§ **WHAT YOU SHOULD DO**: What should you transcribe? Every line from the top of the records below through the line with "Given: Uncheck the PDF file row checkbox", exactly, and no pictures.

§ **EXTRACTED RECORDS**:
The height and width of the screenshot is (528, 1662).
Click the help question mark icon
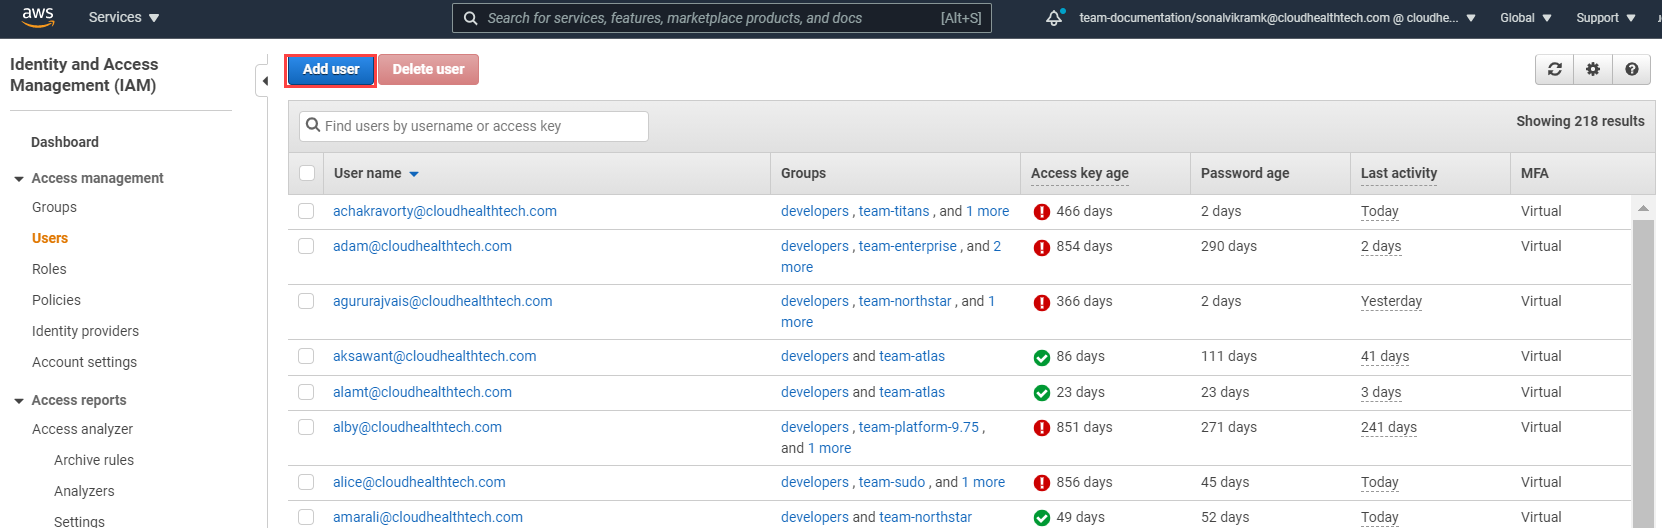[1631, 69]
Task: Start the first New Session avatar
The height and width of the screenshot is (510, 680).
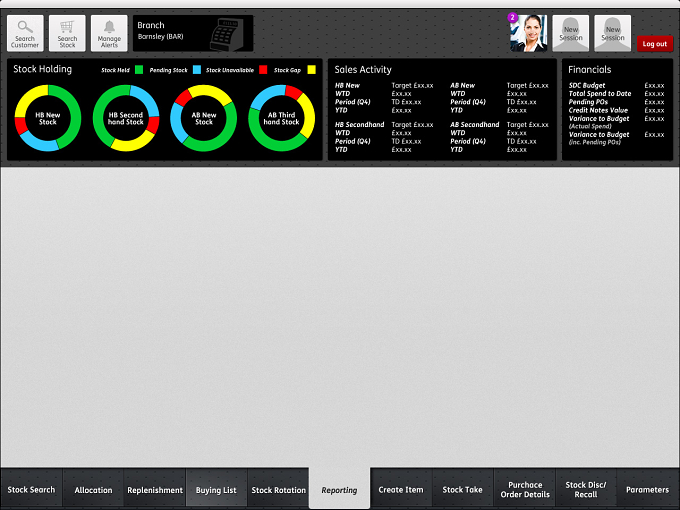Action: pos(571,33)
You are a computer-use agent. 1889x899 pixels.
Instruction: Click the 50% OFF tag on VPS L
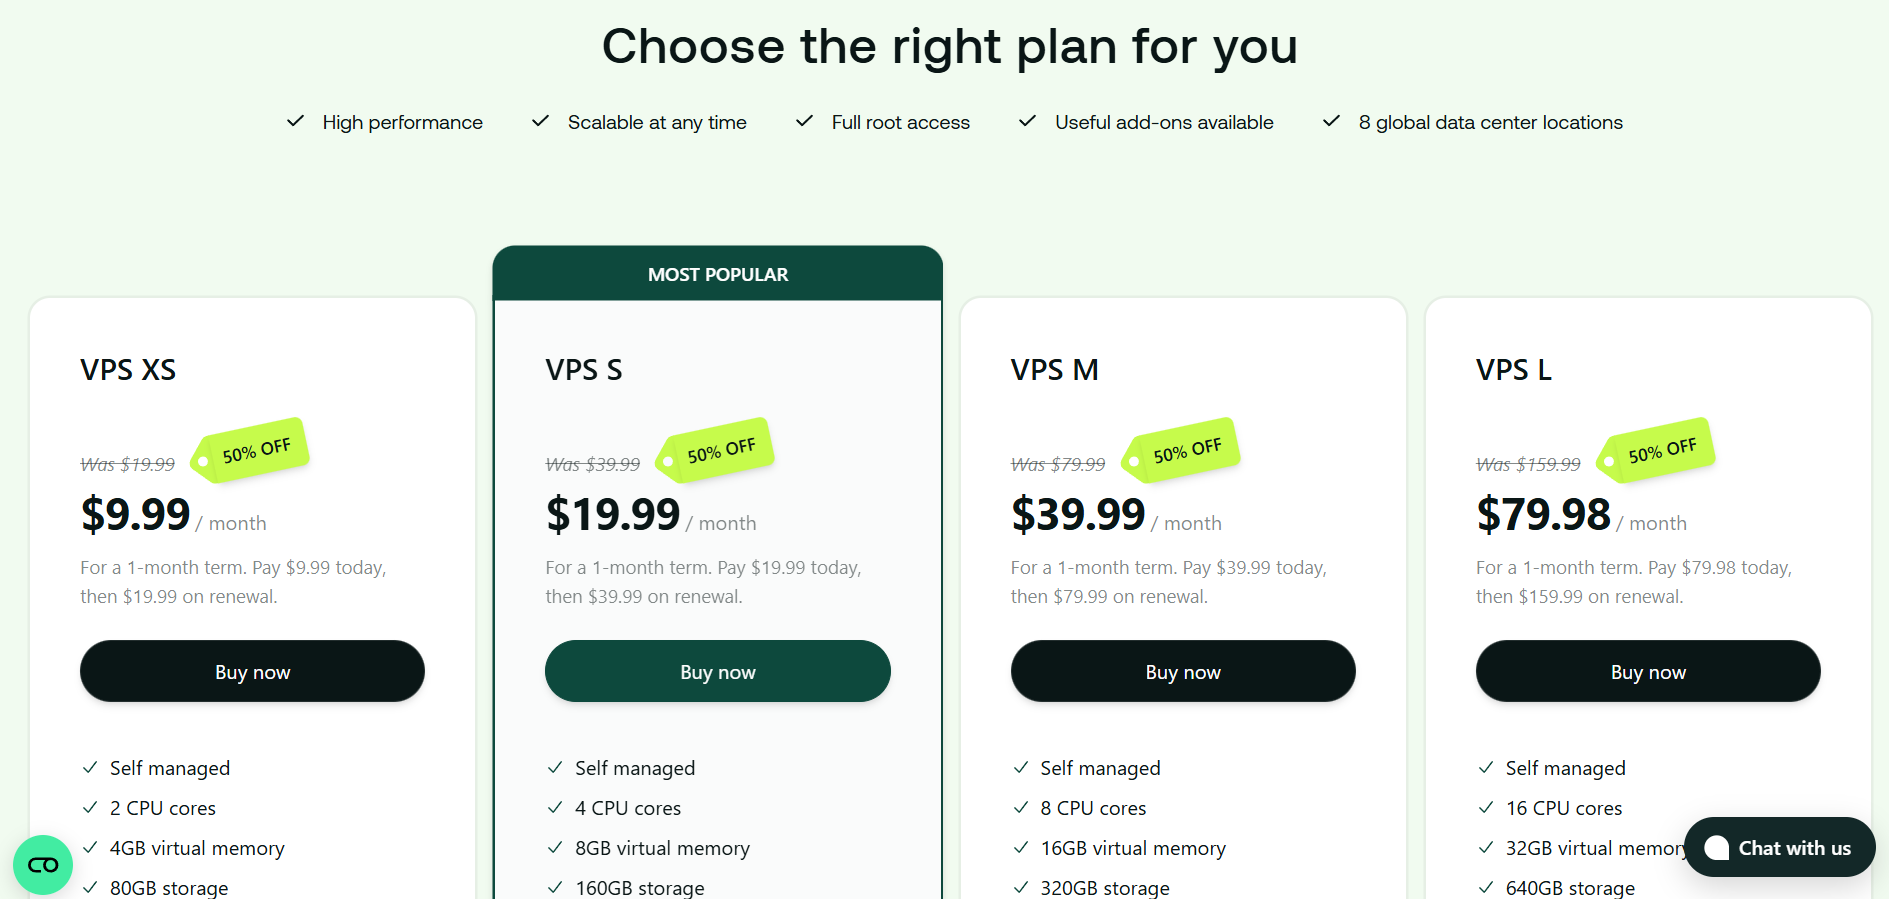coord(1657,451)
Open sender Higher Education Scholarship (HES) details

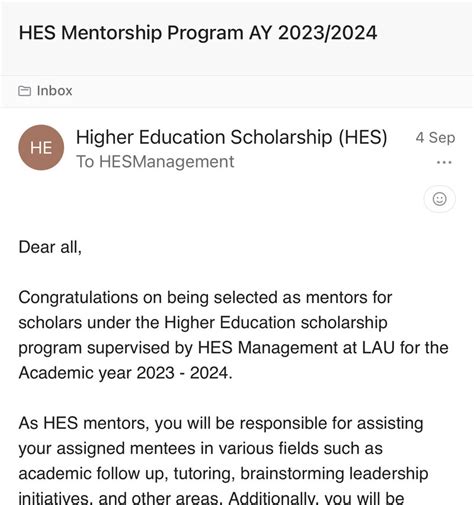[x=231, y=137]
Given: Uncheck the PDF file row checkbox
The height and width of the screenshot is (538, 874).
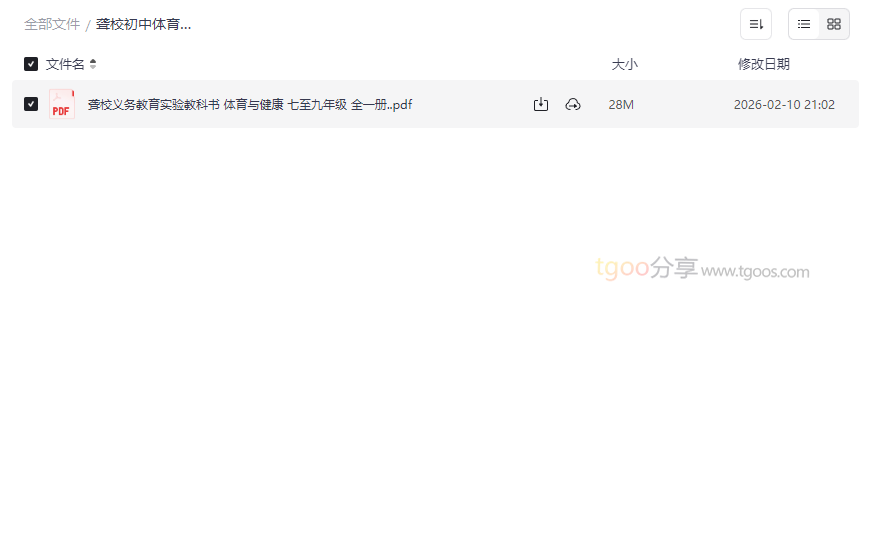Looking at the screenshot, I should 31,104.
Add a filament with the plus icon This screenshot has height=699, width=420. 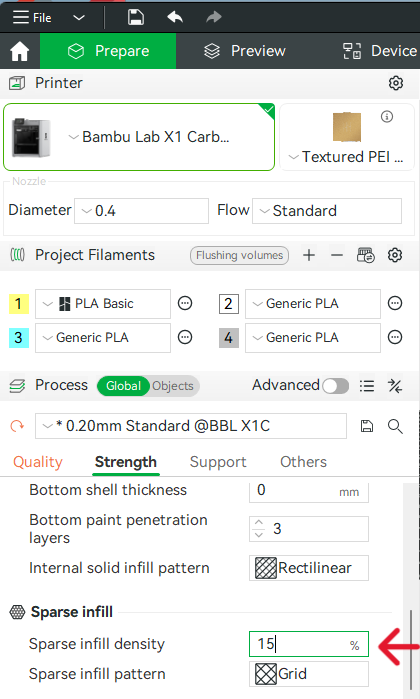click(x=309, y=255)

§ **RESPONSE TO THIS TASK**:
The height and width of the screenshot is (528, 1662).
Click the help question mark icon
[1631, 69]
Task: Start the first New Session avatar
The height and width of the screenshot is (510, 680).
Action: pos(571,33)
You are a computer-use agent. 1889x899 pixels.
Instruction: Click the 50% OFF tag on VPS L
coord(1657,451)
Open sender Higher Education Scholarship (HES) details

[x=231, y=137]
Given: Uncheck the PDF file row checkbox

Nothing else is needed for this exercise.